Quick Bio: Jennifer Garam is a Brooklyn-based writer and editor. Some of her favorite pieces include a personal essay/reported article about how to grow out gray hair, a satire piece about if people had honest first date conversations, and a blog post about how to keep writing when no one gives a shit.
Beyond the bio: “At the beginning of this past October, one month after my 43rd birthday, I was diagnosed with Stage 3 ovarian cancer. This came as a complete shock. I was in what I thought was perfect health, and had basically just had stomach pains and bloating for a week. Also, I thought that there was no cancer in my family and just didn’t think I was at risk for ever getting it. After I was diagnosed I dug a little deeper and discovered that there was a history of cancer in my family. Additionally, I got a genetic test and the results showed that I’m BRCA1 positive.
This experience has obviously turned my life upside down and prompted me to reevaluate my priorities and overhaul my entire lifestyle. I’m not working during my treatment so I can focus all my energy on my health, treatment, and healing, and my incredible friend started a GoFundMe for me. Getting this diagnosis and going through this treatment has showed me that I have an inner strength I never knew I had.”
2. Can’t stop/won’t stop: Posting on social media. Before being diagnosed, I had an ambivalent relationship with Facebook and Instagram; being in my early 40s, single, and struggling financially and with my career, scrolling through social media often prompted feelings of compare and despair — and occasionally rage! A few weeks after my diagnosis, when I’d had some time to process the shock and adjust to my new reality, I knew I wanted to document my experiences with ovarian cancer in some way. Posting on Instagram and Facebook feels just right.

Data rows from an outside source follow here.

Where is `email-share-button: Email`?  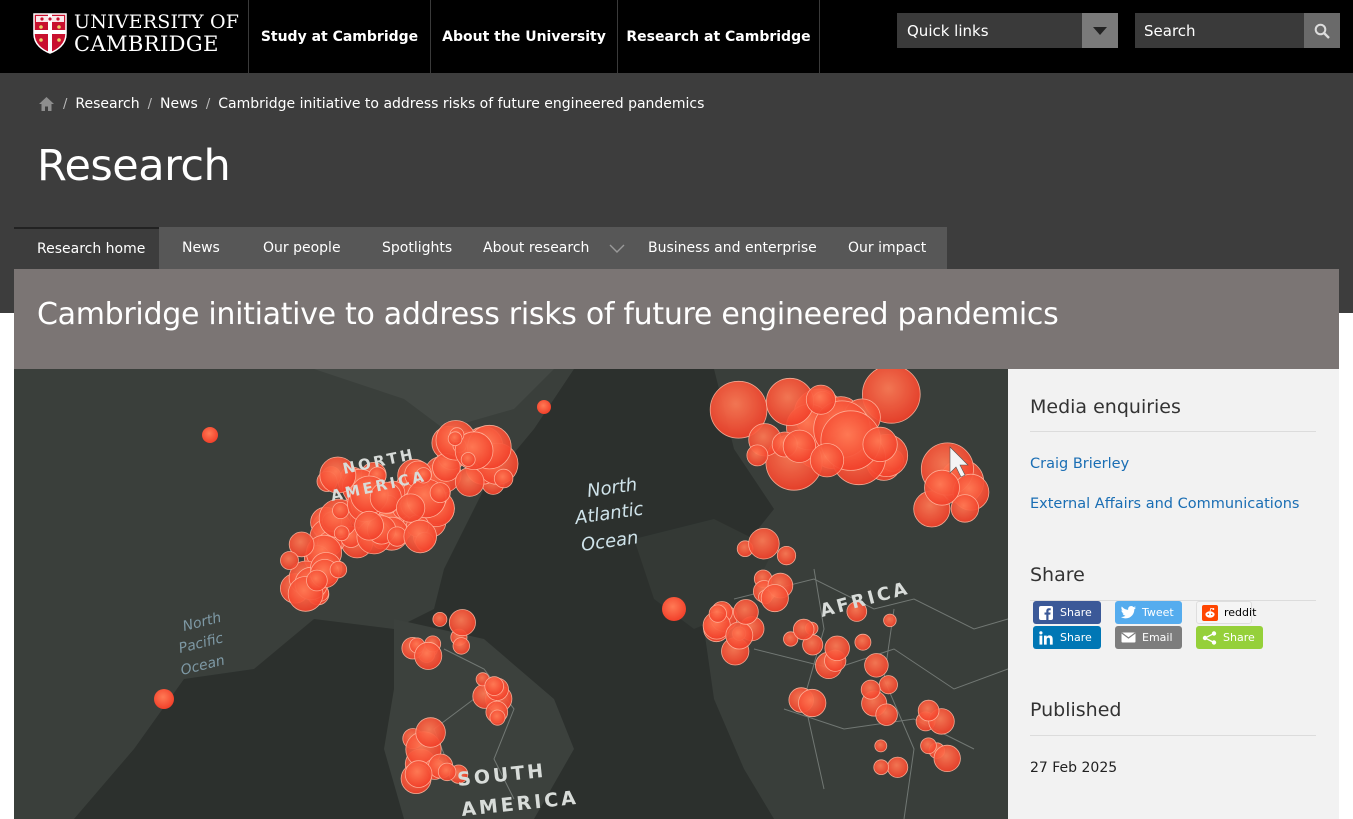
email-share-button: Email is located at coordinates (1148, 638).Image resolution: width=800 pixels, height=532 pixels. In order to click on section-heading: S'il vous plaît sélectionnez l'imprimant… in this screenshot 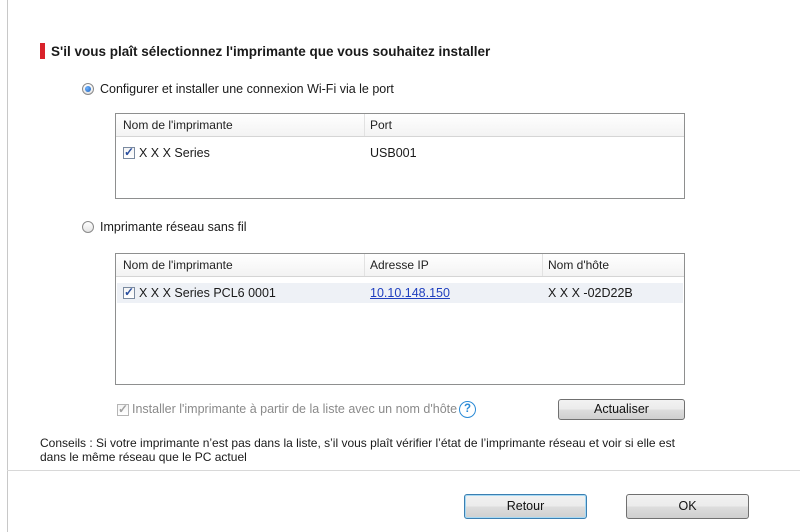, I will do `click(265, 51)`.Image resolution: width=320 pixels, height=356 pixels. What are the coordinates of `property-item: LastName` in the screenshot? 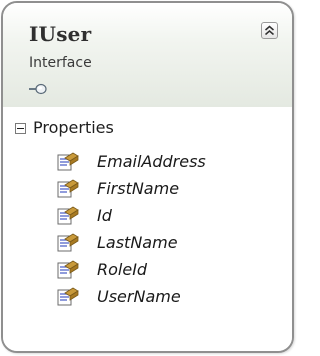 It's located at (148, 244). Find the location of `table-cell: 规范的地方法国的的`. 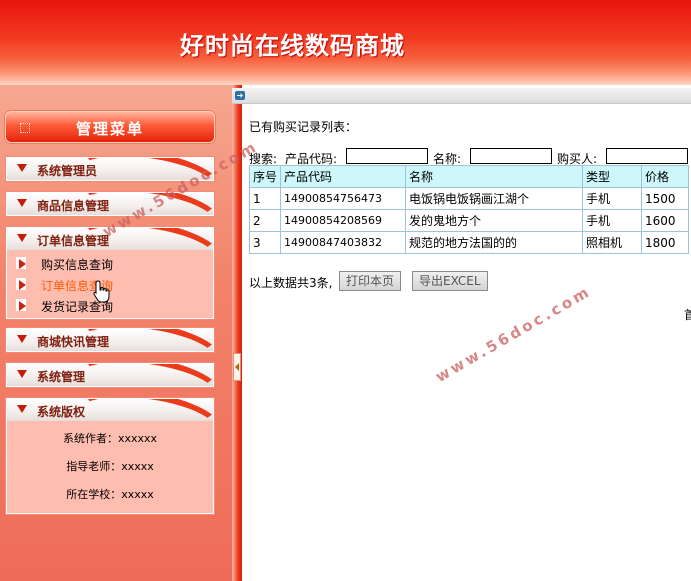

table-cell: 规范的地方法国的的 is located at coordinates (494, 242).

3. Jam of the minute: When I got my head shaved, my awesome hairdresser and her best friend, who also worked at the salon and was going through treatment for breast cancer at the time, made a fast-motion video of the process. I edited in music and the song I picked was “breathin'” by Ariana Grande, and I think of that as my theme song. The night before and morning of my surgery, I listened to the Gospel song “Soul’s Anthem (It Is Well)” by Tori Kelly on repeat to quell my fear (um, terror).
4. Thing I miss: My appetite! I’m still recovering from surgery and haven’t fully gotten it back yet.
5. 80s crush: Early 80s: Ricky Schroder; Mid-80s: After seeing the movie Lucas, I wrote 12 letters to Corey Haim. (He never wrote back.)
6. Current crush: I recently had a crush, since being diagnosed, but ultimately it did not feel good. I had a great time hanging out with him, and he’s very handsome, but in the end he kind of disappeared. As someone with a lifelong pattern of chasing unavailable, avoidant men, I think I need to stop the crushes and the unrequited pining.
7. Will whine about: One of my biggest pet peeves is when I go to a coffee shop and all the tables are taken, but there’s only one person at each table and there would be room for me to join. But all the people have their heads buried in a device so no one can see that I’m standing there. Eventually I just ask if I can sit with someone, but it makes me sad that people don’t look around and see who needs help right in front of them.
8. Will wine about: I actually don’t drink. I have a very low tolerance and get sick from alcohol very easily.
9. Best thing that happened recently: My surgery was successful and they removed 100% of the cancer visible to the naked eye! Now I just need to go back for 9 more weeks of chemo to blast the microscopic bits.
10. Looking forward to: Being cancer-free!